As Freddy the son stood by, awaiting any aphorism I chose to utter, Poldek took me aside, toward the curtain which led into the store’s back room. At the curtain, he still talked.
“Here’s what I wanted to pointed out . . .” he said in a usage he had made his own. “I know a wonderful story. It is not a story for Jews but for everyone. A story of humanity man to man. I tell all the writers I get through here. Sitcom guys. Reporters for the Los Angeles Times. I get famous producers or their wives. Did you know Howard Koch? Howard Koch wrote Casablanca. A really nice guy. You see, everyone needs a handbag, everyone needs an attache case. So I tell everyone I know the greatest story of humanity man to man. Some listenan article there, a news item here. A beautiful young man I know, executive producer of Simon and Simon at Paramount . . . he does what he can. But it’s a story for you, Thomas. It’s a story for you, I swear.”
Every writer hears that exhortation. People without any idea of how long a book takes to write pass on the tale of an amusing uncle or aunt, along with the strange addendum: I could write it if I had nothing else to do. The suggestion is sometimes made tentatively, sometimes with the sincere expectation that the writer will answer, Wow! That he will drop to his knees and embrace this jewel of a story. That it will take him a few weeks’ leisure to produce the finished manuscript. Issues such as Who will have creative control? Who will get the chief credit on the title page? What will be the royalty share? Are the children of the eccentric aunt likely to sue? What share of subsidiary rights will the author get?all these issues and more have not occurred to the generous soul who says, “It’s a story for you, I swear.”

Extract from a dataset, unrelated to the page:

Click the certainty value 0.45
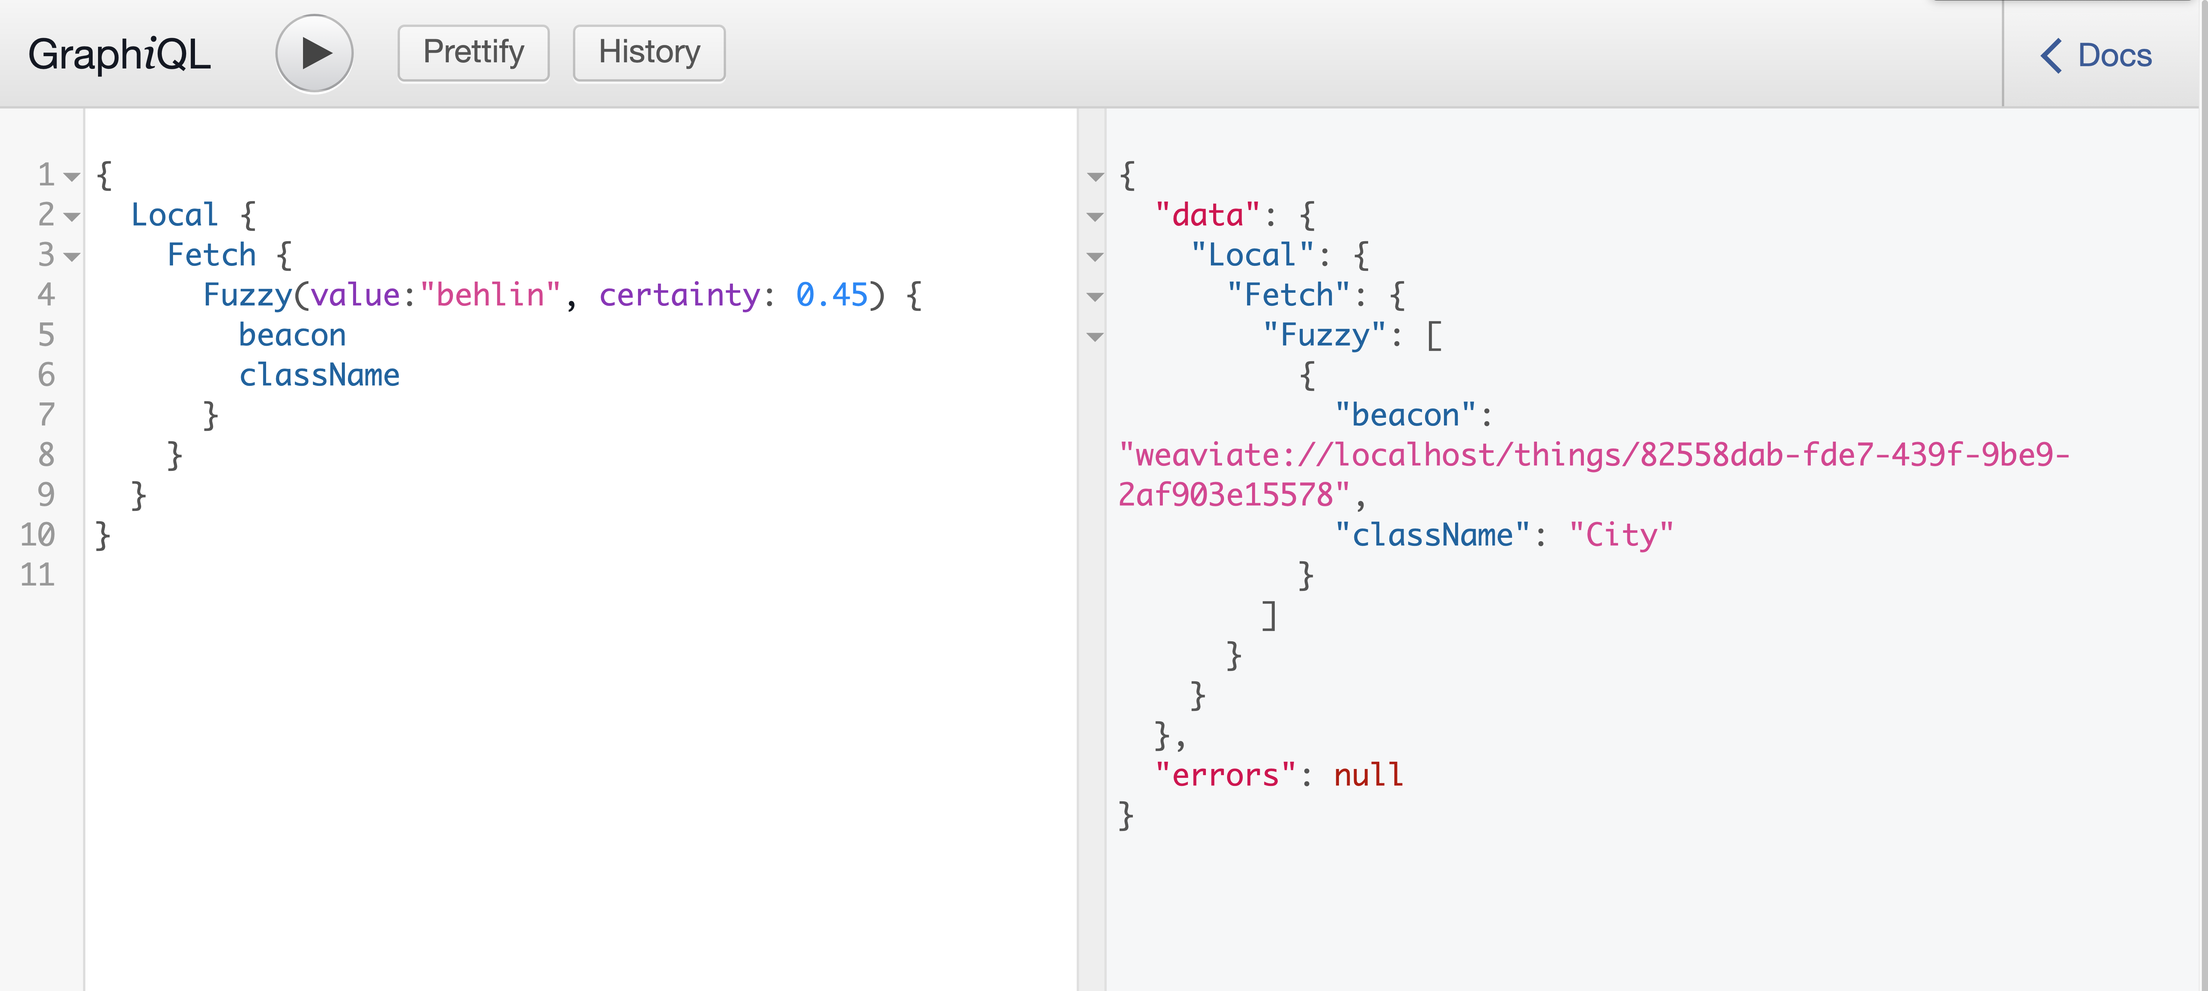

But I had never heard the words come from the lips of a soul so vivid, so picaresquely Eastern European, so endowed with baritone and basso subtleties of voice and inflection, so engorged with life, as Leopold Page/Pfefferberg.
He waited for me to put up resistance, but I did not yet.
He said, “I was saved, and my wife was saved, by a Nazi. I was a Jew imprisoned with Jews. So a Nazi saves me and, more important, saves Misia, my young wife. So although he’s a Nazi, to me he’s Jesus Christ. Not that he was a saint. He was all-drinking, all-black-marketeering, all-screwing, okay? But he got Misia out of Auschwitz, so to me he is God.”
Freddy was listening to this with a minor nod. It was the family story, as central as a book of the Pentateuch.
“Come back into the repair shop, I’ll show you.”
Poldek led me through the curtained door. Freddy followed. We came into a spacious room with an open office at the rear. The light in the room behind the store area was factory-dim. A slim, well-dressed woman in advanced middle age was working at a repair table running lengthwise along the room, covered with expensive handbags with broken clasps or hinges, and with pliers and receipt books.
“Misia, darling!” Poldek boomed.
The woman looked up with a faint, even timid frown, like a wife used to having her husband’s extravagant enthusiasms imposed on her. Poldek introduced me to her. A beautiful guy, he said I was. I was a writer and he’d been telling me about Schindler. This was the first time I heard that name.